Dalam konteks modern, pendidikan Islam menghadapi tantangan besar untuk menegaskan nilai-nilai keadilan, kesetaraan, dan kemanusiaan di tengah arus patriarki yang masih kuat. Amina Wadud dan Fatima Mernissi merupakan tokoh penting dalam upaya menafsirkan kembali ajaran Islam secara lebih adil, kontekstual, dan komprehensif terutama dalam bidang pendidikan.
Kedua tokoh ini dikenal sebagai tokoh feminis Muslim yang dengan konsisten berusaha untuk mengoreksi bias patriarki dalam tradisi keilmuan Islam serta membuka ruang bagi interpretasi yang menempatkan laki-laki dan perempuan pada posisi yang setara di hadapan Tuhan maupun dalam kehidupan sosial. Sebab pendidikan harus dapat menjadi ruang pembebas, bukan pembatasan.
Dalam pandangan Amina Wadud, beliau yakin bahwa al-Qur’an sebagai wahyu Ilahi bersifat universal, adil, dan inklusif terhadap seluruh umat manusia tanpa membedakan jenis kelamin. Dalam karyanya Qur’an and Woman: Rereading the Sacred Text from a Woman’s Perspective, Amina Wadud melakukan pendekatan hermeneutik yang menekankan pentingnya konteks, bahasa, dan tujuan moral al-Qur’an. Menurutnya, penafsiran yang lahir dari struktur masyarakat patriarki sering kali melahirkan ketidakadilan gender karena lebih menonjolkan sudut pandang laki-laki.
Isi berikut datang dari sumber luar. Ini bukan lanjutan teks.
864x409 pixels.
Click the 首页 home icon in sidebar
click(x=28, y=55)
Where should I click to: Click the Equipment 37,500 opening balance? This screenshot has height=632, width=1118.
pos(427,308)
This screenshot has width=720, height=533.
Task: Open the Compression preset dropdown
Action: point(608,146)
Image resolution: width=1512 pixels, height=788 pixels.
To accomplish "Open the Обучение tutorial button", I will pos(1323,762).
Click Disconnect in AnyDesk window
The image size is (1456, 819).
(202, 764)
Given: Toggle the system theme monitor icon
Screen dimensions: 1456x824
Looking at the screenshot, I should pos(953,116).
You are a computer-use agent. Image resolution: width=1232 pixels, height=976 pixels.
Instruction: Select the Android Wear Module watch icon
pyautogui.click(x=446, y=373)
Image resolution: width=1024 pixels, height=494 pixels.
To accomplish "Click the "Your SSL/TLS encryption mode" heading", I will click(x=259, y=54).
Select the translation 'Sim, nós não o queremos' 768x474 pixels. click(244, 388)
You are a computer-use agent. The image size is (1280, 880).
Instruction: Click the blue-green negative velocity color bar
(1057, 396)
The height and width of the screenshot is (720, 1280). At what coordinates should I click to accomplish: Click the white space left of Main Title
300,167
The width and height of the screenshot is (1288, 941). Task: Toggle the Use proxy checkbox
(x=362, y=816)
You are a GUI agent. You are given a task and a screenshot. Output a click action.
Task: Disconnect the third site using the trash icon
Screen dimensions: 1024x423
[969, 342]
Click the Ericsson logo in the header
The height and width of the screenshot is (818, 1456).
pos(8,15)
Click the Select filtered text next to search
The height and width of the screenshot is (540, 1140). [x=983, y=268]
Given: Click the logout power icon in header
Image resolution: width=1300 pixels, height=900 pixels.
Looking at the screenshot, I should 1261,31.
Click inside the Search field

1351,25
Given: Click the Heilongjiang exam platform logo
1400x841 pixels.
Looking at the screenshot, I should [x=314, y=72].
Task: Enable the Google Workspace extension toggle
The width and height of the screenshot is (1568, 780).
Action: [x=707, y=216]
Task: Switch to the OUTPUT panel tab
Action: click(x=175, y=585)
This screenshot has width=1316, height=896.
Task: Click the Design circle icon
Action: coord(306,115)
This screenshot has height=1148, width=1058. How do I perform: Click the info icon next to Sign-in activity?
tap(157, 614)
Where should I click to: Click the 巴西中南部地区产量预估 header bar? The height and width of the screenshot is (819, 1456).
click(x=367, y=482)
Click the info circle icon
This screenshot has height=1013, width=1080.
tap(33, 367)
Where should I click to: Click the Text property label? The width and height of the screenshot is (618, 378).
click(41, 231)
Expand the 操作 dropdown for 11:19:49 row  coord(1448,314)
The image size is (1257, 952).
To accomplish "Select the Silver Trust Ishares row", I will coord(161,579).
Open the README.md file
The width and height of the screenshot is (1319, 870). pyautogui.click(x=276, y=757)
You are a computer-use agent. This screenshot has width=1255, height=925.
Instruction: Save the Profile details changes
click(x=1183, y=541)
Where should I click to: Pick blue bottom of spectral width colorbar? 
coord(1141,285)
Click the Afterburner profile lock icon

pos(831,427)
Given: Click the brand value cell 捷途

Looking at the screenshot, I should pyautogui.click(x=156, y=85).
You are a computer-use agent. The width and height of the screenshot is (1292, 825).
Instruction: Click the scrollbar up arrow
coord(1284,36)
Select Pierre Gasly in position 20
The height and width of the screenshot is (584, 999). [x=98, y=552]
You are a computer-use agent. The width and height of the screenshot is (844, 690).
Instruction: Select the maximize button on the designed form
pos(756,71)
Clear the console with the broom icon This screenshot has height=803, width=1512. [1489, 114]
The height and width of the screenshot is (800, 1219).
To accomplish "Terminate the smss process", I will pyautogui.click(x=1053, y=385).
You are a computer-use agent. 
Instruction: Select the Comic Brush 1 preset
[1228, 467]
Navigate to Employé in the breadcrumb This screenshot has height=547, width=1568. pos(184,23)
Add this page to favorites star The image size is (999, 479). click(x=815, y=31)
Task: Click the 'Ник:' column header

Dalam konteks pendidikan Islam, pemikiran Amina Wadud menegaskan perlunya formulasi kurikulum dan metodologi pembelajaran yang berperspektif kesetaraan. Pendidikan seharusnya tidak hanya menanamkan menghafal teks, tetapi juga mengembangkan kesadaran moral dan kritis agar peserta didik mampu memahami nilai-nilai keadilan yang terkandung dalam ajaran Islam.
Sedangkan Fatima Mernissi menawarkan analisis sosiologis terhadap realitas masyarakat Muslim. Melalui karyanya seperti The Veil and the Male Elite dan Beyond the Veil, Fatima Mernissi mengkritik bagaimana sejarah Islam sering kali dibaca secara selektif untuk melanggengkan dominasi laki-laki. Beliau berfokus bahwa pembatasan peran perempuan bukan berasal dari ajaran Islam itu sendiri, melainkan dari interpretasi politik dan budaya yang berkembang setelah masa Nabi.
Dalam bidang pendidikan, pemikiran Fatima Mernissi menuntut adanya perubahan paradigma dari pendidikan yang hanya menanamkan ketaatan pasif menuju pendidikan yang membebaskan dan memampukan peserta didik, khususnya perempuan, untuk berperan aktif dalam kehidupan sosial dan intelektual.